The recent article about Vietnam by Dr. Robert Hickson, “Giving a Free Hand to the Assassins,” piqued my curiosity about the history and influence of Catholicism in Vietnam. His article clearly pits the Catholic Diem against the radical Buddhist monks who were eager to rid the country of the influence of this Catholic family. In my research into this history, I came upon an apparition of Our Lady which occurred in Vietnam in 1798. Interestingly and appropriately, there a number of Catholic church parishes in this country named for this apparition – Our Lady of Lavang. I shall say more about this later.
Americans tend to paint all Asian countries with the same brush, thinking of them as Buddhist, Hindu, or Muslim – or all three. In truth, Christianity came to parts of Asia throughout its early centuries (Saint Thomas the Apostle evangelized south India.) During the great missionary age (sixteenth through the nineteenth century), the Jesuits became the first priests to successfully plant Catholicism in that part of Southeast Asia that was between India and China (Indochina). The first unsuccessful attempt was by Portuguese missionaries in the early sixteenth century. Jesuits arrived there in the following century and gained a strong Christian foothold. The French Fathers Alexander de Rhodes and Antoine Marquez converted more than six thousand between the years 1627 and 1630. It was Father de Rhodes who created an alphabet for the eastern Indochina (Vietnamese) language using Latin script with added diacritical marks. Of course, the Vietnamese had their own written alphabet, but converting that into a phonetic Latin-based written language made communication with the western world easier.
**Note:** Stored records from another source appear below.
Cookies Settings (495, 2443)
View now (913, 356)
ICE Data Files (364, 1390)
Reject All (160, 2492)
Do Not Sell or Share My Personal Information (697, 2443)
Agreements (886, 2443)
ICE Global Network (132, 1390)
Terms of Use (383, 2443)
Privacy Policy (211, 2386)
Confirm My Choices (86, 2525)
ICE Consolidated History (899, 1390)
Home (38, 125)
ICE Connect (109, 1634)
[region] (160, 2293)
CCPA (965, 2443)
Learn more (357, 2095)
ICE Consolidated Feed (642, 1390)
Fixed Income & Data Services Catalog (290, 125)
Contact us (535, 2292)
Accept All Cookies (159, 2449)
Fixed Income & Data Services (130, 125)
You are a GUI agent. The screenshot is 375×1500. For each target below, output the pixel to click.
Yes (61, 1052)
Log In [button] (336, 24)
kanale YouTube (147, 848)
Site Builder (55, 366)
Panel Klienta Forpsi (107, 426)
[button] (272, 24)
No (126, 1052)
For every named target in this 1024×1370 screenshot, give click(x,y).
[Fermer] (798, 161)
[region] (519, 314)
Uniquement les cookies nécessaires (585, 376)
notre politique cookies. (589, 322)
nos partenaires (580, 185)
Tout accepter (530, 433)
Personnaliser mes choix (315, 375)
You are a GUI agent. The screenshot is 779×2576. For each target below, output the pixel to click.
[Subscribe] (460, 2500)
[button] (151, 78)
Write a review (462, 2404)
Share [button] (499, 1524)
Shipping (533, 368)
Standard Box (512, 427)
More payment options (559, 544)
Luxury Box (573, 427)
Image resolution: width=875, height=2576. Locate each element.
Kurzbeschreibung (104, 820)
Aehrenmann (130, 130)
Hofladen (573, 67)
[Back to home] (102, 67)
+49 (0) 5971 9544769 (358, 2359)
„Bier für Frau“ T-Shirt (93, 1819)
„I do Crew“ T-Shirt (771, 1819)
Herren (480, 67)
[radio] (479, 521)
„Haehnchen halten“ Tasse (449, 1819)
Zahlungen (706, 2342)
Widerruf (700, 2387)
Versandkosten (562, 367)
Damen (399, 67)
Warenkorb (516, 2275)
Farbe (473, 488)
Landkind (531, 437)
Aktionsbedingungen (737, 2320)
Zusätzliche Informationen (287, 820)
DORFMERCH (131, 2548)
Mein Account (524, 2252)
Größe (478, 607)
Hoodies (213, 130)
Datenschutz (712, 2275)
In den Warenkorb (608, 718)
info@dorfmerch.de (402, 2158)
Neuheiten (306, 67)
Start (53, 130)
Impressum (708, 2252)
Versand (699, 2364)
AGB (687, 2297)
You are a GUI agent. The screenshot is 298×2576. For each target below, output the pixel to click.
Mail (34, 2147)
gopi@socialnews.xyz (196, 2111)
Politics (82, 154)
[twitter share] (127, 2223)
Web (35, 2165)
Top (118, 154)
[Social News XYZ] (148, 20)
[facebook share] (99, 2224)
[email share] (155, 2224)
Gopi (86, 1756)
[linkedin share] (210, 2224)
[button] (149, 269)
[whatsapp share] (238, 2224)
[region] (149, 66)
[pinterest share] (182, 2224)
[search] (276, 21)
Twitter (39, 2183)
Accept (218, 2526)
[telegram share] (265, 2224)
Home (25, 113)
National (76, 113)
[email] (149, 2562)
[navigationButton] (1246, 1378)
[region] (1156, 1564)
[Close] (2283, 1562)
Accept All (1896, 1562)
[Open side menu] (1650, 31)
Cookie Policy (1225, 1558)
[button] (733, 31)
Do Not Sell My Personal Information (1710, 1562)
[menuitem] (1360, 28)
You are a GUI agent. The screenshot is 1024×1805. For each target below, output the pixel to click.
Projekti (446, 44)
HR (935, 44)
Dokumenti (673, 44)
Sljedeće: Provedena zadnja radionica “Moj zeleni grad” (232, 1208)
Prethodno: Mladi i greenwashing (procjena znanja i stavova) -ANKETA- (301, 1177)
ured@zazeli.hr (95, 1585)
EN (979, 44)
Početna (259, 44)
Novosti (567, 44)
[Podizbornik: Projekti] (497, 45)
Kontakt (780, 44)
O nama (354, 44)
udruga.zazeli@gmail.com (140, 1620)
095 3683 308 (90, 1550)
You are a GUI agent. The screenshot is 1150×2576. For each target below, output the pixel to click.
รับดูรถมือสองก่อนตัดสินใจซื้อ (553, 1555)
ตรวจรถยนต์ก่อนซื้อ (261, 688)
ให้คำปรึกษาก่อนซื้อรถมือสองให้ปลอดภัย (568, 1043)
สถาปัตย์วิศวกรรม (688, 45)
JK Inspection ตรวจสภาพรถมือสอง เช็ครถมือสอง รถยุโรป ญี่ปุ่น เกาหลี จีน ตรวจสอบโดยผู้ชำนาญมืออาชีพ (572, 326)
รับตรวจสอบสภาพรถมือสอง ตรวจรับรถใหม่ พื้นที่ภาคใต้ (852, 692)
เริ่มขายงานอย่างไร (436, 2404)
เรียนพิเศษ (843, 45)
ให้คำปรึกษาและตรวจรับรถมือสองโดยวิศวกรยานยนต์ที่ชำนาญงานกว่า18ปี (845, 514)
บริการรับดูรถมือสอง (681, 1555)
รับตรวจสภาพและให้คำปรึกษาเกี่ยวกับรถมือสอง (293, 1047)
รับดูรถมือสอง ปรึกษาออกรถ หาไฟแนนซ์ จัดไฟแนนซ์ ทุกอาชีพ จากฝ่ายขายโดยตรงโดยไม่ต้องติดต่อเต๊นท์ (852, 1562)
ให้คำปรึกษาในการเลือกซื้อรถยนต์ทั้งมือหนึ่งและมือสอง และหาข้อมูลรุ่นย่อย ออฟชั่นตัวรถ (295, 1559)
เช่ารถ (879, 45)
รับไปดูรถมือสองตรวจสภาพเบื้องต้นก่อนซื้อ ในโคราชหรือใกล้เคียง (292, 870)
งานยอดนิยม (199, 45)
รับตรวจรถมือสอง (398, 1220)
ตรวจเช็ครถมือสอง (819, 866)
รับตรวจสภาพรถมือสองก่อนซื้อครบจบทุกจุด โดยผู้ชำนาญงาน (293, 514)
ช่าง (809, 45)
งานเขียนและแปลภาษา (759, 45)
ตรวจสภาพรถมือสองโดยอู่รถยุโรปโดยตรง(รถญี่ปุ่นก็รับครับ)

In the following century, the French missionary priest Pigneau de Behaine came to the country to evangelize. Political unrest was common between warring families, and Pigneau got himself involved in one of these disputes. The Tay Son brothers killed the ruling Nguyen (pronounced Win) lords, leaving one of the senior members surviving. This man, Nguyen Anh, fled to the Mekong Delta to the south and met Pigneau, who became his confidante. Pigneau in turn, hoped that if he and the French helped Anh regain his throne he would gain concessions for the Catholic Church and expedite the spread of the Faith throughout the region of Southeast Asia. When the Nguyen side was losing the fight against the Tay Son family, Pigneau recruited some French military to assist, thus gaining much influence and power in the Nguyen regime. By 1802, Nguyen Anh with French help reconquered all of Vietnam and declared himself Emperor Gia Long, giving great honor to Pigneau. Unfortunately, Gia Long did not ever convert to Christianity from his Confucian religion. This was to lead to trouble in a few short years, when he decided to rid his country of all western influence, including the western religion.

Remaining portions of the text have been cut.